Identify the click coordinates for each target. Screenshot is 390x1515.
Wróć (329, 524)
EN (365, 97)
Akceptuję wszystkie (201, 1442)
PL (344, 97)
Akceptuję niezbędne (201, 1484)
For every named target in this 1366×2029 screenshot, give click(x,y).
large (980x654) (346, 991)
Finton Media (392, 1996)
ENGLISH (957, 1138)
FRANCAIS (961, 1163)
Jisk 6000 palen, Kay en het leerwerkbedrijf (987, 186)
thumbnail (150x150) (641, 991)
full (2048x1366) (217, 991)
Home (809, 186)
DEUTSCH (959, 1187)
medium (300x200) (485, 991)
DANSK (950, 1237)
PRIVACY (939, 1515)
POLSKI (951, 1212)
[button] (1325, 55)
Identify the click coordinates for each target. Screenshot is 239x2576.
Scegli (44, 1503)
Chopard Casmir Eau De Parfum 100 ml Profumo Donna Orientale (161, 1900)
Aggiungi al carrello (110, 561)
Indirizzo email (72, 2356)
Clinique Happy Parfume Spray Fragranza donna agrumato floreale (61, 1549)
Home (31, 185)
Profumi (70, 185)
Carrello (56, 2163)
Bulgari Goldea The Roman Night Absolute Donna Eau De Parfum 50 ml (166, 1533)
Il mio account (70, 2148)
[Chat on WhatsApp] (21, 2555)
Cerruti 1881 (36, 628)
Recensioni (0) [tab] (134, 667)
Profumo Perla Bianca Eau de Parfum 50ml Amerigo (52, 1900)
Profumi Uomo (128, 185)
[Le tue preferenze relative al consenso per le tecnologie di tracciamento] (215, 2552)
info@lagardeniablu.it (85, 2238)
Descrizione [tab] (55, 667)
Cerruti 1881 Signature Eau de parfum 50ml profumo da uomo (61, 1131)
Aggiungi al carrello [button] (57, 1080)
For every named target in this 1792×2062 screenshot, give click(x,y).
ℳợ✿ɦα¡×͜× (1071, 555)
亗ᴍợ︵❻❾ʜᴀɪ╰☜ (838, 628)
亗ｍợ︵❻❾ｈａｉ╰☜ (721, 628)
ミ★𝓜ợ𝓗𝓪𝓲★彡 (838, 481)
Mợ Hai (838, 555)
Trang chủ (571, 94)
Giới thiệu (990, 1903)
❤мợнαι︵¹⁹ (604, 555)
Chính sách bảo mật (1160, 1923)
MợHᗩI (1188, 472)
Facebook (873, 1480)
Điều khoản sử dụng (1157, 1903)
::::
- [DIRECTIONS] Arrange every line of the items above as a JSON list of strings, one string per line, with blank lines omitted.

- [RESPONSE FOR THIS EXERCISE]
[
  "Identify the click coordinates for each target. Screenshot is 390x1515.",
  "Wróć (329, 524)",
  "EN (365, 97)",
  "Akceptuję wszystkie (201, 1442)",
  "PL (344, 97)",
  "Akceptuję niezbędne (201, 1484)",
  "For every named target in this 1366×2029 screenshot, give click(x,y).",
  "large (980x654) (346, 991)",
  "Finton Media (392, 1996)",
  "ENGLISH (957, 1138)",
  "FRANCAIS (961, 1163)",
  "Jisk 6000 palen, Kay en het leerwerkbedrijf (987, 186)",
  "thumbnail (150x150) (641, 991)",
  "full (2048x1366) (217, 991)",
  "Home (809, 186)",
  "DEUTSCH (959, 1187)",
  "medium (300x200) (485, 991)",
  "DANSK (950, 1237)",
  "PRIVACY (939, 1515)",
  "POLSKI (951, 1212)",
  "[button] (1325, 55)",
  "Identify the click coordinates for each target. Screenshot is 239x2576.",
  "Scegli (44, 1503)",
  "Chopard Casmir Eau De Parfum 100 ml Profumo Donna Orientale (161, 1900)",
  "Aggiungi al carrello (110, 561)",
  "Indirizzo email (72, 2356)",
  "Clinique Happy Parfume Spray Fragranza donna agrumato floreale (61, 1549)",
  "Home (31, 185)",
  "Profumi (70, 185)",
  "Carrello (56, 2163)",
  "Bulgari Goldea The Roman Night Absolute Donna Eau De Parfum 50 ml (166, 1533)",
  "Il mio account (70, 2148)",
  "[Chat on WhatsApp] (21, 2555)",
  "Cerruti 1881 (36, 628)",
  "Recensioni (0) [tab] (134, 667)",
  "Profumo Perla Bianca Eau de Parfum 50ml Amerigo (52, 1900)",
  "Profumi Uomo (128, 185)",
  "[Le tue preferenze relative al consenso per le tecnologie di tracciamento] (215, 2552)",
  "info@lagardeniablu.it (85, 2238)",
  "Descrizione [tab] (55, 667)",
  "Cerruti 1881 Signature Eau de parfum 50ml profumo da uomo (61, 1131)",
  "Aggiungi al carrello [button] (57, 1080)",
  "For every named target in this 1792×2062 screenshot, give click(x,y).",
  "ℳợ✿ɦα¡×͜× (1071, 555)",
  "亗ᴍợ︵❻❾ʜᴀɪ╰☜ (838, 628)",
  "亗ｍợ︵❻❾ｈａｉ╰☜ (721, 628)",
  "ミ★𝓜ợ𝓗𝓪𝓲★彡 (838, 481)",
  "Mợ Hai (838, 555)",
  "Trang chủ (571, 94)",
  "Giới thiệu (990, 1903)",
  "❤мợнαι︵¹⁹ (604, 555)",
  "Chính sách bảo mật (1160, 1923)",
  "MợHᗩI (1188, 472)",
  "Facebook (873, 1480)",
  "Điều khoản sử dụng (1157, 1903)"
]